That's the headline of today's piece by Saul Hansell, which primarily focuses on a new company called Brightcove. Brightcove wants to be an online marketplace for video, allowing any producer - small, medium, or large - to deliver video over the Net and charge money while doing it. The videos in question could be just about anything: mini-documentaries, stand-up comedy routines, "how to" videos, short films, or full-length features.

Hansell writes:

    Video delivered over the Internet, which has been embraced by media and Internet giants like Viacom and Yahoo, is quickly shaping up as a way for smaller producers to reach an audience without having to cut deals with movie studios and the big networks that are the traditional gatekeepers of television.

    As interest in video soars (there are more than a million video clips currently available online), a host of new ventures is starting to cater to the publishing and advertising needs of smaller video creators. One new start-up called Brightcove, for example, has developed a system of online video production tools that makes it easier for small operations to distribute video programs as well as charge for them.

Hansell talks about how Dan Myrick, co-director of "The Blair Witch Project," is planning to use Brightcove to deliver a serial feature film called "The Strand of Venice."

    [Myrick] and other producers are convinced that the low cost of digital production and distribution will allow Internet TV to thrive even with small audiences. "We can get by with 100,000 subscribers," Mr. Myrick said. "Networks are canceling shows on 3 million viewers."

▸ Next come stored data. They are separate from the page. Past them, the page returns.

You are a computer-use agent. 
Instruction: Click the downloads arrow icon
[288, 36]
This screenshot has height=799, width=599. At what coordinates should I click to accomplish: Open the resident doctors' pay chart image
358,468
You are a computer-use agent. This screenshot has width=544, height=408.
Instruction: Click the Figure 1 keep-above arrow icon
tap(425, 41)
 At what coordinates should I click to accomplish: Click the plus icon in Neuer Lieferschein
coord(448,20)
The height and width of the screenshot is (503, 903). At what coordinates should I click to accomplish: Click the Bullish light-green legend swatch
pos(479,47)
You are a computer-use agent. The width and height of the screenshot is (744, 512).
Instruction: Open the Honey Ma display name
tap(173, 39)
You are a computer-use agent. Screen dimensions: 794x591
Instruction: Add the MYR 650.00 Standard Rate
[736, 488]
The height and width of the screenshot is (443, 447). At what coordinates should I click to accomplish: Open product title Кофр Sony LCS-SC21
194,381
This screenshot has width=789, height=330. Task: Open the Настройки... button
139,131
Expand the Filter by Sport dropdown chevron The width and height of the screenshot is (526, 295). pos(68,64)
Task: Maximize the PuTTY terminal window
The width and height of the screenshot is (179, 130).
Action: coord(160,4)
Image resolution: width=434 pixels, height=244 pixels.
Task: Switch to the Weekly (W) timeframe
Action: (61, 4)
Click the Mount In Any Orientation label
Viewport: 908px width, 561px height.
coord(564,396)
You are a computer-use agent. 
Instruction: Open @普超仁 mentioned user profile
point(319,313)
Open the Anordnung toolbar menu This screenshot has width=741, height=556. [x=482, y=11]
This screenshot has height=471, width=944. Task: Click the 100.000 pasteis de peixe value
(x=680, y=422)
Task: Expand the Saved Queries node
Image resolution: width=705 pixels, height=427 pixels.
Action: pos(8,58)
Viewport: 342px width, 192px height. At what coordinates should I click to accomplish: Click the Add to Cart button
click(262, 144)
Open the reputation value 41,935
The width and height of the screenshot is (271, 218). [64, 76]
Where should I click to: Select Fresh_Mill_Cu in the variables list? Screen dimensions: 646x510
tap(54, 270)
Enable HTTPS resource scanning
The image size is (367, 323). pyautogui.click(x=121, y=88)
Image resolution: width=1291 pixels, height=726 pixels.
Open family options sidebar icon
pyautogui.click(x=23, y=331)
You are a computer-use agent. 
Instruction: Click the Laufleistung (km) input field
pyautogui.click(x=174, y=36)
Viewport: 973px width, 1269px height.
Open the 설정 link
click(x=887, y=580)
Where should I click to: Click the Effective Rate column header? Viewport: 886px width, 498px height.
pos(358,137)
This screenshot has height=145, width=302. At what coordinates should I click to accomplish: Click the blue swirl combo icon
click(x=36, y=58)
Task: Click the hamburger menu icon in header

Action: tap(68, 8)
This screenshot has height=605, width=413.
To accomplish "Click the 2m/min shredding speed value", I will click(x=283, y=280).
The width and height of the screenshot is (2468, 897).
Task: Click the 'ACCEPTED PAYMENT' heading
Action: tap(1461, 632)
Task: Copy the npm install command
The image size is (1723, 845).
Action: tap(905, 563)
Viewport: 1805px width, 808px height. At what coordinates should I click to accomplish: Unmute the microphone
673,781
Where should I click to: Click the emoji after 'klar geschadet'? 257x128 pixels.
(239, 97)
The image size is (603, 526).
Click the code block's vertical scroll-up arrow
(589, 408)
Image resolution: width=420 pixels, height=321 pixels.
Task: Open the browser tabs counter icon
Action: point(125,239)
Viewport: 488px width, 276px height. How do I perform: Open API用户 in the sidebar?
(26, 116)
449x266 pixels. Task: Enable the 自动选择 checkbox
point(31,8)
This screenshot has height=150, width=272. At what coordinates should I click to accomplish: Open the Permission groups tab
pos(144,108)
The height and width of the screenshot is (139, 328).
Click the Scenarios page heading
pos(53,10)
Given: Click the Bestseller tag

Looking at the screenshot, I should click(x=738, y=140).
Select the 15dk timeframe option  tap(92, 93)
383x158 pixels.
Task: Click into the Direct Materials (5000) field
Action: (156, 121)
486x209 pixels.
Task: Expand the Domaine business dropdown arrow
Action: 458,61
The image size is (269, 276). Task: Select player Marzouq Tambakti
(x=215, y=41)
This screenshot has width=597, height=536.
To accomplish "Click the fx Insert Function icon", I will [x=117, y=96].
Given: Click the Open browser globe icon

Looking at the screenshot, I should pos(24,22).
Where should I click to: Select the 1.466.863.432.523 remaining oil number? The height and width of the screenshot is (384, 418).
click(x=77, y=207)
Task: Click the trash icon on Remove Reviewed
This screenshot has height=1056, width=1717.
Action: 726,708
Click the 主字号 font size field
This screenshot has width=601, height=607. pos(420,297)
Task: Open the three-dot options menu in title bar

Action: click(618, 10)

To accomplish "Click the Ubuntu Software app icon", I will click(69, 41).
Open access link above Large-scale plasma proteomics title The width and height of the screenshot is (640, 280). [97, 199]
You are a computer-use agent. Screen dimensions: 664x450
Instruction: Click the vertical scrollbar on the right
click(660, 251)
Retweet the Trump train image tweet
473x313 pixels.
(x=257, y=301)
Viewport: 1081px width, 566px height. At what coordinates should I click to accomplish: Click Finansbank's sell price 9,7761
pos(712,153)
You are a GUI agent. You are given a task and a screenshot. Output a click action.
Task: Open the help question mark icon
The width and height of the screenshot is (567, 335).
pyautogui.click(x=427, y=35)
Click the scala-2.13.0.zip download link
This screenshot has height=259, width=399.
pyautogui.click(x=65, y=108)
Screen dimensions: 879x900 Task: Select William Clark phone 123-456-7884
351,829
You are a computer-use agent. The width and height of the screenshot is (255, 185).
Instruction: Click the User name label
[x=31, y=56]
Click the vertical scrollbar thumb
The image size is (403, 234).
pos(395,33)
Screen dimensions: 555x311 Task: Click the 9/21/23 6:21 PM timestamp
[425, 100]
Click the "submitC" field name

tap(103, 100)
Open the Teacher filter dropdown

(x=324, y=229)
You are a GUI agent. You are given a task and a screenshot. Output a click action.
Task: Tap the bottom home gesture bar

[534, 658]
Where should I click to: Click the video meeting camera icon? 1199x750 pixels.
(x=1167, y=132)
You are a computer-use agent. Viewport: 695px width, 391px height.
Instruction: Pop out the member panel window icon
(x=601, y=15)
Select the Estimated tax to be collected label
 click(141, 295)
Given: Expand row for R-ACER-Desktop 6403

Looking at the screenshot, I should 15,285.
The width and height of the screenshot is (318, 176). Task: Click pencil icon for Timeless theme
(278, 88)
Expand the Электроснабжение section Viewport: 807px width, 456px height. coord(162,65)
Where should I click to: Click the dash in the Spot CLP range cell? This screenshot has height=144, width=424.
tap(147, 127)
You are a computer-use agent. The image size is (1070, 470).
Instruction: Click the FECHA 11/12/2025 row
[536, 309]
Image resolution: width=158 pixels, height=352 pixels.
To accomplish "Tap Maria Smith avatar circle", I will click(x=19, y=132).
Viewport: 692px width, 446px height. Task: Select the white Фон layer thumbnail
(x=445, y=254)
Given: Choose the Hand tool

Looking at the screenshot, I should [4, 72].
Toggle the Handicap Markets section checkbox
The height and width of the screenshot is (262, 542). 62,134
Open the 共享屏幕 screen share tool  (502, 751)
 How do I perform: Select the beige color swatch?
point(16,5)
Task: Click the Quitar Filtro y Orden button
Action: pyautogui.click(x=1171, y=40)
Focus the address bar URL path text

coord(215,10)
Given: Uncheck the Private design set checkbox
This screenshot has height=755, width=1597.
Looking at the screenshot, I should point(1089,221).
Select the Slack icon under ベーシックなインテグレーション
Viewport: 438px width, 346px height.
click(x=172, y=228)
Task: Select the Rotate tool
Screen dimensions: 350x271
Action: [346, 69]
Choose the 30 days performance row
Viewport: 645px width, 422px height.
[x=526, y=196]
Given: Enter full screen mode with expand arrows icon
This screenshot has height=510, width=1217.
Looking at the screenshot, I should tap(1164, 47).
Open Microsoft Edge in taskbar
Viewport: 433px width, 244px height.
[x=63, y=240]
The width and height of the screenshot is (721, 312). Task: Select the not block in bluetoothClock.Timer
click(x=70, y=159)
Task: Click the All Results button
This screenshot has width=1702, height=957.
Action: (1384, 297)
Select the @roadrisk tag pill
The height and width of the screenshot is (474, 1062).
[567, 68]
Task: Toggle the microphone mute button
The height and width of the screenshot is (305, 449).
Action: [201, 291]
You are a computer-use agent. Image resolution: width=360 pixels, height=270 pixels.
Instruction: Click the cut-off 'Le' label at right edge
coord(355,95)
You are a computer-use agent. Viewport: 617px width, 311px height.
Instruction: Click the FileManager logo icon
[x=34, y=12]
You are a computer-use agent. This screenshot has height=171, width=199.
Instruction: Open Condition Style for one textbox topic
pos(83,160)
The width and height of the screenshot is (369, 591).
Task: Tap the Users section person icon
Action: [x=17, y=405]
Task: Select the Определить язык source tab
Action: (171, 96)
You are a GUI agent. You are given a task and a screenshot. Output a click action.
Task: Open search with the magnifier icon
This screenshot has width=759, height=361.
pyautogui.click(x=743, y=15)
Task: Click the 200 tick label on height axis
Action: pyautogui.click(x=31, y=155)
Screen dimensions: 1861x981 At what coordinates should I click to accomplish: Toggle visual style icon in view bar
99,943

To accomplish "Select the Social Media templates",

The article says that Brightcove will support advertising, pay-per-view, or free content (which is supported by bandwidth and hosting fees paid by the producer; you can imagine someone like Microsoft perhaps offering a Bill Gates speech for free).

Some more on Brightcove: I wrote about them earlier this year in Release 1.0, and also interviewed founder Jeremy Allaire. I think I was also one of the first people to write about Jeremy's start-up (patting self on back) in my Boston Globe column last December.